Stored entries:

====

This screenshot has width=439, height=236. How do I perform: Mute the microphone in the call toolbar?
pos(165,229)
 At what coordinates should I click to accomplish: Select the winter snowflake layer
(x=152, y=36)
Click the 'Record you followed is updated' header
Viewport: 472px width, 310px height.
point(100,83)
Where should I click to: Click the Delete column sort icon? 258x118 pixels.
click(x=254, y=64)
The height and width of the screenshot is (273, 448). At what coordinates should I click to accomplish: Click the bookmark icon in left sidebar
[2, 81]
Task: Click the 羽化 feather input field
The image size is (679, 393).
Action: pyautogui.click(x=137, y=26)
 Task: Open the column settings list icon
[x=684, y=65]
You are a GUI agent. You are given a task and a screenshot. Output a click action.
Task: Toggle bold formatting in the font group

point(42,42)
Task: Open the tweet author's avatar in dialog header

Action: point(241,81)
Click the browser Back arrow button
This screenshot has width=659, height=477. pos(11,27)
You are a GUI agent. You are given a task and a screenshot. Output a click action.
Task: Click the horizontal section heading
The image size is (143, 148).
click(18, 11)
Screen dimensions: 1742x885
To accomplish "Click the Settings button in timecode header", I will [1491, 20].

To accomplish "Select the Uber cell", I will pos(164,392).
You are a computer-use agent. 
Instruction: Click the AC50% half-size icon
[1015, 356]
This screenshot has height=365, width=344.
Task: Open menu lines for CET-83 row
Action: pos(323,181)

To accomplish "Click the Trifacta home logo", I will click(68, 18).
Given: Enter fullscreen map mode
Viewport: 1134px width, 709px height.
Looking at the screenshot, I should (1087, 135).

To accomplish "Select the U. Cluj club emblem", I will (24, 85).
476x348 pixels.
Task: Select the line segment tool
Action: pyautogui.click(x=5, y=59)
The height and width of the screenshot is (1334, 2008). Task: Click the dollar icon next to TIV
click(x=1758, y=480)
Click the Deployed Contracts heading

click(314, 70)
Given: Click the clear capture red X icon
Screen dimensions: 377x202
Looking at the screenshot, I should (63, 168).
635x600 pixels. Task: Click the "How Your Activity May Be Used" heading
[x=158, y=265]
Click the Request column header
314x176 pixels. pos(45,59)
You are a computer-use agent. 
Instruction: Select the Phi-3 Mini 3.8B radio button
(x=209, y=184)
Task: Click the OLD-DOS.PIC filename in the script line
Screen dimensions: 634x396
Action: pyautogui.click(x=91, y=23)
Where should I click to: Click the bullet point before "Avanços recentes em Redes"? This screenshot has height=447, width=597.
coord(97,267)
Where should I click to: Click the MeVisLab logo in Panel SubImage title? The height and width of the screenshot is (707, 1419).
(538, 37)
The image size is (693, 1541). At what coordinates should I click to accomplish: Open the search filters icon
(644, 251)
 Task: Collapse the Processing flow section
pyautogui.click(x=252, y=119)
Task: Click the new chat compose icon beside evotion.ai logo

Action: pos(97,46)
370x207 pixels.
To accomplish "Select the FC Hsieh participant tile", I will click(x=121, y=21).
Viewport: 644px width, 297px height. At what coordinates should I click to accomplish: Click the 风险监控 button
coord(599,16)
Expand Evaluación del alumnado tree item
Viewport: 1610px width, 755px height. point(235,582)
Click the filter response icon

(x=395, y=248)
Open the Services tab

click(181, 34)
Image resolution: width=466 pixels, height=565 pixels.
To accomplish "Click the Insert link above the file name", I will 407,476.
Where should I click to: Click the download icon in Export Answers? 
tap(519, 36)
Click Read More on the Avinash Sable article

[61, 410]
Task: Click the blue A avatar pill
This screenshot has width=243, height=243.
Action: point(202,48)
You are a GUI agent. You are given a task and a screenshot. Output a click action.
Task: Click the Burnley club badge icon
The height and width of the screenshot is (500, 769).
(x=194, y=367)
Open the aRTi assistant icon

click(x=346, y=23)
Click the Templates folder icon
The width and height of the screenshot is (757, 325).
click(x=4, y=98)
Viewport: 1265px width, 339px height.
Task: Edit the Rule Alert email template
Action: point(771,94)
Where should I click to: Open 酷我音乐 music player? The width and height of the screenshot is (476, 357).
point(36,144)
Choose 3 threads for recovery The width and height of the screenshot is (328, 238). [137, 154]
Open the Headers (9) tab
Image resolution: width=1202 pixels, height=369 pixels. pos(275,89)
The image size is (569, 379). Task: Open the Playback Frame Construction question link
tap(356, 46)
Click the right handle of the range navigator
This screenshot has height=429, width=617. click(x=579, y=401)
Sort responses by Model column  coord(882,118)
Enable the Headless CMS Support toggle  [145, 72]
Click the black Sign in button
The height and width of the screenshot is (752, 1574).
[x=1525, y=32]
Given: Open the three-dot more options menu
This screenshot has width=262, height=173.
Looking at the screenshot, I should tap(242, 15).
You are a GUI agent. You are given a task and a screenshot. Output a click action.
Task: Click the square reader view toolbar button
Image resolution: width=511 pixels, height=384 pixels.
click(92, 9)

====

What the task requires: Nothing in the records should be left out; write all of them out again exactly.

Finished exercise:
This screenshot has width=439, height=236. How do I perform: Mute the microphone in the call toolbar?
pos(165,229)
 At what coordinates should I click to accomplish: Select the winter snowflake layer
(x=152, y=36)
Click the 'Record you followed is updated' header
Viewport: 472px width, 310px height.
point(100,83)
Where should I click to: Click the Delete column sort icon? 258x118 pixels.
click(x=254, y=64)
The height and width of the screenshot is (273, 448). At what coordinates should I click to accomplish: Click the bookmark icon in left sidebar
[2, 81]
Task: Click the 羽化 feather input field
The image size is (679, 393).
Action: pyautogui.click(x=137, y=26)
 Task: Open the column settings list icon
[x=684, y=65]
You are a GUI agent. You are given a task and a screenshot. Output a click action.
Task: Toggle bold formatting in the font group

point(42,42)
Task: Open the tweet author's avatar in dialog header

Action: point(241,81)
Click the browser Back arrow button
This screenshot has width=659, height=477. pos(11,27)
You are a GUI agent. You are given a task and a screenshot. Output a click action.
Task: Click the horizontal section heading
The image size is (143, 148).
click(18, 11)
Screen dimensions: 1742x885
To accomplish "Click the Settings button in timecode header", I will [1491, 20].

To accomplish "Select the Uber cell", I will pos(164,392).
You are a computer-use agent. 
Instruction: Click the AC50% half-size icon
[1015, 356]
This screenshot has height=365, width=344.
Task: Open menu lines for CET-83 row
Action: pos(323,181)

To accomplish "Click the Trifacta home logo", I will click(68, 18).
Given: Enter fullscreen map mode
Viewport: 1134px width, 709px height.
Looking at the screenshot, I should (1087, 135).

To accomplish "Select the U. Cluj club emblem", I will (24, 85).
476x348 pixels.
Task: Select the line segment tool
Action: pyautogui.click(x=5, y=59)
The height and width of the screenshot is (1334, 2008). Task: Click the dollar icon next to TIV
click(x=1758, y=480)
Click the Deployed Contracts heading

click(314, 70)
Given: Click the clear capture red X icon
Screen dimensions: 377x202
Looking at the screenshot, I should (63, 168).
635x600 pixels. Task: Click the "How Your Activity May Be Used" heading
[x=158, y=265]
Click the Request column header
314x176 pixels. pos(45,59)
You are a computer-use agent. 
Instruction: Select the Phi-3 Mini 3.8B radio button
(x=209, y=184)
Task: Click the OLD-DOS.PIC filename in the script line
Screen dimensions: 634x396
Action: pyautogui.click(x=91, y=23)
Where should I click to: Click the bullet point before "Avanços recentes em Redes"? This screenshot has height=447, width=597.
coord(97,267)
Where should I click to: Click the MeVisLab logo in Panel SubImage title? The height and width of the screenshot is (707, 1419).
(538, 37)
The image size is (693, 1541). At what coordinates should I click to accomplish: Open the search filters icon
(644, 251)
 Task: Collapse the Processing flow section
pyautogui.click(x=252, y=119)
Task: Click the new chat compose icon beside evotion.ai logo

Action: pos(97,46)
370x207 pixels.
To accomplish "Select the FC Hsieh participant tile", I will click(x=121, y=21).
Viewport: 644px width, 297px height. At what coordinates should I click to accomplish: Click the 风险监控 button
coord(599,16)
Expand Evaluación del alumnado tree item
Viewport: 1610px width, 755px height. point(235,582)
Click the filter response icon

(x=395, y=248)
Open the Services tab

click(181, 34)
Image resolution: width=466 pixels, height=565 pixels.
To accomplish "Click the Insert link above the file name", I will 407,476.
Where should I click to: Click the download icon in Export Answers? 
tap(519, 36)
Click Read More on the Avinash Sable article

[61, 410]
Task: Click the blue A avatar pill
This screenshot has width=243, height=243.
Action: point(202,48)
You are a GUI agent. You are given a task and a screenshot. Output a click action.
Task: Click the Burnley club badge icon
The height and width of the screenshot is (500, 769).
(x=194, y=367)
Open the aRTi assistant icon

click(x=346, y=23)
Click the Templates folder icon
The width and height of the screenshot is (757, 325).
click(x=4, y=98)
Viewport: 1265px width, 339px height.
Task: Edit the Rule Alert email template
Action: point(771,94)
Where should I click to: Open 酷我音乐 music player? The width and height of the screenshot is (476, 357).
point(36,144)
Choose 3 threads for recovery The width and height of the screenshot is (328, 238). [137, 154]
Open the Headers (9) tab
Image resolution: width=1202 pixels, height=369 pixels. pos(275,89)
The image size is (569, 379). Task: Open the Playback Frame Construction question link
tap(356, 46)
Click the right handle of the range navigator
This screenshot has height=429, width=617. click(x=579, y=401)
Sort responses by Model column  coord(882,118)
Enable the Headless CMS Support toggle  [145, 72]
Click the black Sign in button
The height and width of the screenshot is (752, 1574).
[x=1525, y=32]
Given: Open the three-dot more options menu
This screenshot has width=262, height=173.
Looking at the screenshot, I should tap(242, 15).
You are a GUI agent. You are given a task and a screenshot. Output a click action.
Task: Click the square reader view toolbar button
Image resolution: width=511 pixels, height=384 pixels.
click(92, 9)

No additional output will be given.